Today I spent the afternoon teaching a creative writing workshop at an urban writing and literacy non-profit called 826Chi.
It was especially fantastic because my pupils were all under the age of 9 and were all wildly creative and silly. We spent hours playing around with our imaginations and returning to the basic tenet of creativity that anything goes. We wrote about cows on treadmills and islands made of chocolate and bananas.
As I gear up to begin the edits and re-writes for book number two, I’ve been thinking a lot about the creative process. What works, what doesn’t. It’s different for everyone and there really is absolutely no right answer. But, as is the case with anything about which you care deeply and passionately, it can get a little bit overwhelming. Staring at a big pile of papers and jumbled thoughts that somehow need to come together and form a completed book, that has me feeling a little daunted. Excited, absolutely. But also a little daunted.

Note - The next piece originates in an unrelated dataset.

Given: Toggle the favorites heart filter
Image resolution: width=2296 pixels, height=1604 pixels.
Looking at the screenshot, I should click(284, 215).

So today was actually perfectly timed.
Seeing the kids squeal in un-self-conscious delight as they unraveled their stories and splashed their white pages with the colors of the rainbow, it only reaffirmed to me that there are very few things as fun and fulfilling as the magic of creating. We sat in one room, around one little table, and yet, with nothing more than papers and pencils and our minds and our words, we traveled around the world, to outer space on a comet, and inside the belly of a cheetah.
Did they learn anything today? I hope so. I think so. Did I learn anything today? Absolutely. I learned that the mind and the imagination want to be bold and boundless and brave, and that we, as adults, need to allow it to stay that way.